Wymagania zadań:
(A) Czego według tekstu o zintegrowanym planowaniu trzeba przede wszystkim zaprzestać, aby zachować kontrolę nad kosztami?
(B) Przedstaw w formie listy akapit tekstu o zintegrowanym planowaniu zaczynający się od słów „Gdyby zorganizować licytację”. Zachowaj jego główne informacje.
(C) Podejmij tekst o zintegrowanym planowaniu produkcji i pisz go dalej od jego ostatniego zdania.

━━ Wyciąg ze strony

Blog
Planowanie zintegrowane

Mniej polityki, więcej efektywności.Zintegrowany system planowania produkcji.

Większość firm zmaga się ze zmiennym popytem. Jednocześnie to właśnie w takich przedsiębiorstwach dostępność produktu, jego cena i marża są decydujące dla powodzenia działalności. Remedium na taki stan rzeczy może być dobrze wdrożony zintegrowany system planowania.

Gdyby zorganizować licytację, gdzie występują największe wahania popytu, to do walki o palmę pierwszeństwa stanęłoby wiele firm z różnych branż. W wielu organizacjach plany zmieniają się tak dynamicznie, że nie sposób za nimi nadążyć. Niedopuszczalna jest jednak sytuacja, gdy klient zbyt długo czeka na zamówiony towar, a jego cena zmienia się wraz z każdą partią. Nawet intensywnie promowany produkt się nie sprzeda, jeśli w odpowiednim czasie i ilości nie pojawi się w kanałach dystrybucji.
Przy takich uwarunkowaniach niezbędny może się okazać zintegrowany system planowania. Dzięki niemu możliwe będzie prowadzenie działalności po kosztach ekonomicznie uzasadnionych.

Koszty uzasadnione ekonomicznie.

Aby zachować kontrolę nad kosztami i nie stracić z oczu najważniejszego – zysku – należy przede wszystkim zaprzestać dokonywania transakcji prowadzonych pomiędzy prawą a lewą kieszenią właściciela firmy (tzn. realizacji planu sprzedaży kosztem zwiększonych wydatków po stronie operacyjnej).

Wielu powie, że przecież koszty są pod ciągłą kontrolą i taka sytuacja jest niemożliwa. Czy jednak na pewno?

━━━━
━━ Wyciąg danych

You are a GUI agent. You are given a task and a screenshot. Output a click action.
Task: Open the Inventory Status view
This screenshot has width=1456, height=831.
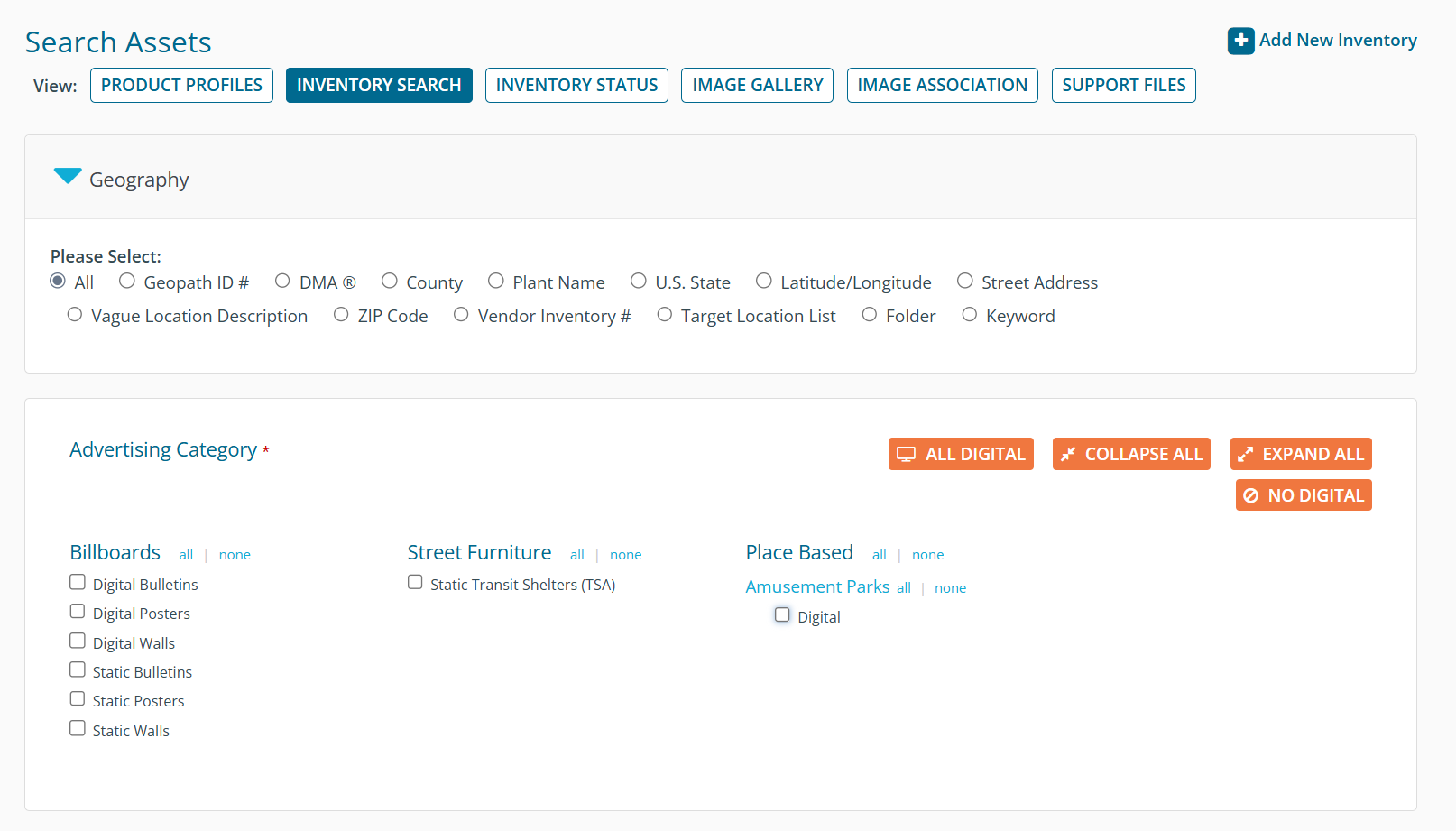[x=576, y=86]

━━━━

Wyniki zadań:
(A) Dokonywania transakcji między prawą a lewą kieszenią właściciela firmy, czyli realizowania planu sprzedaży kosztem zwiększonych wydatków po stronie operacyjnej.

(B)
- O miano branży z największymi wahaniami popytu mogłoby walczyć wiele firm z różnych dziedzin.
- W wielu organizacjach plany zmieniają się tak szybko, że trudno za nimi nadążyć.
- Niedopuszczalne jest, by klient zbyt długo czekał na zamówiony towar, a jego cena zmieniała się z każdą partią.
- Nawet intensywnie promowany produkt się nie sprzeda, jeśli nie trafi do kanałów dystrybucji w odpowiednim czasie i ilości.

(C)
Wszyscy wiemy, jak ważny dla firmy jest klient – jego zadowolenie jest decydujące dla przyszłości każdej organizacji. W imię tego zadowolenia produkcja dostaje tak zwane zamówienia ekstra, które nie są ujęte we wcześniej zatwierdzonym planie. Często takie „polityczne” zamówienia, szczególnie od strategicznego klienta, stają się regułą.

Dodatkowe zamówienia.

Prześledźmy losy, koszty i skutki takiego zamówienia.
Wszystko zaczyna się od sukcesu sprzedaży, czyli zdobycia zamówienia, dzięki któremu zostanie osiągnięty miesięczny plan. Niestety, do jego realizacji potrzebny jest asortyment, na którego wytworzenie logistyka i produkcja nie były przygotowane (ponieważ nie był on prognozowany lub był, ale w zbyt małej ilości).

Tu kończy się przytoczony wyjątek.